A former friend of mine, with whom I was in a couple of bands, decades apart, exemplified the breed. There was no musical equipment minutaie too minute for him to have memorised. He could talk for hours (or maybe it just seemed that way) about the relative merits of different pickups, about the varying electronics of a particular manufacturer’s line of amplifiers. For him, the annual NAMM (National Association of Music Merchandisers) in Anaheim was Christmas, Easter, New Year’s Eve, V-E Day, V-J Day, and his birthday all rolled into one. I always thought that if he’d spent half the time practicing that he spent poring over catalogues, he might have been a terrific musician. 
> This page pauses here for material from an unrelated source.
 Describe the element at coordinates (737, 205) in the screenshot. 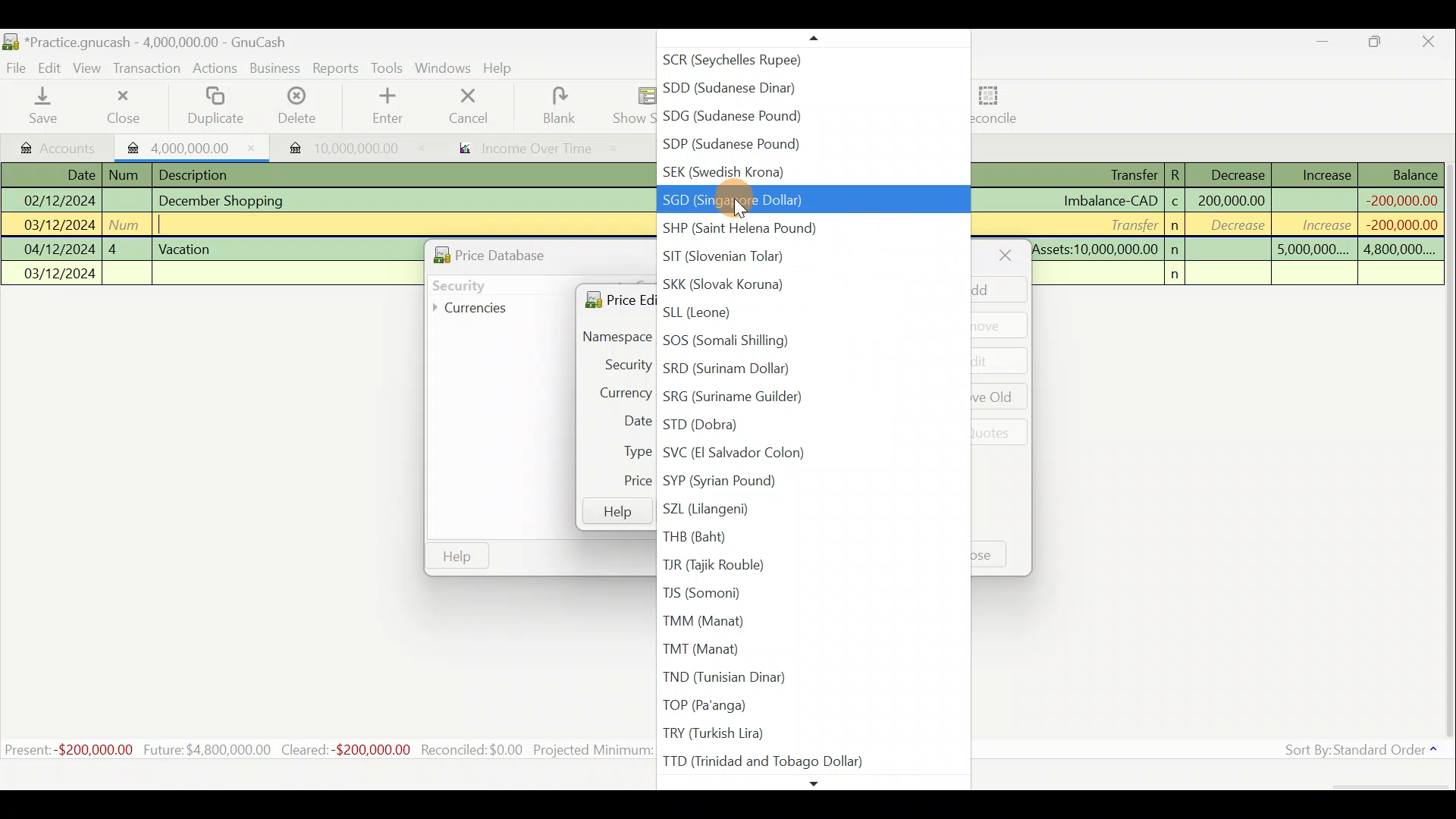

Over the decades, I’ve probably seen 100 live shows at which a guitarist made a big show of swapping his Ibanez Interrogator for a Fender Prevaricator with pre-CBS Ernie Banks pickups, let’s say, though neither instrument actually exists. I will admit to never having detected much of a difference. As a young man, I saw opening for The Pretenders a Welsh U2 imitation called The Alarm, who made a big deal of playing acoustic guitars on stage. As said instruments were fed into big Marshall amplifiers (I so wish I could specify the model numbers, not), our heroes sounded exactly like everyone else, but I suppose it was the thought that counted. 

When I saw Cream live at the Fillmore Auditorium, I found Mr. Clapton’s extended solos fully as engrossing as my high school classmates’ Ford vs. Chevy debates. If this guy is God, I thought, call me an atheist. I can count the number of guitar solos I’ve really loved over the years without removing either of my socks, my favourite probably being Robin Trower’s on Procol Harum’s "Repent Walpurgis". No solo I’ve ever heard matches it in raw emotiveness. I fervently dislike what I’ll call the Neal Schon school of lead guitar playing, which seems to be 100 percent about technique, and 0 percent about expression. Virtuosity for its own sake made punk, and later guitar-less synth-pop, inevitable. Not, of course, that the cease-fire lasted long, not with Yngwie Malmsteen waiting in the wings.

For me, the greatest instrumental break in rock is Raphael Ravenscroft’s exultant alto solo in Gerry Rafferty’s "Baker Street", which he was asked to  play only because Rafferty’s lead guitarist didn’t turn up at the studio. It’s like glorious sunshine suddenly bursting through storm clouds, that solo, for which Ravenscroft was paid £27, but not really. The cheque bounced.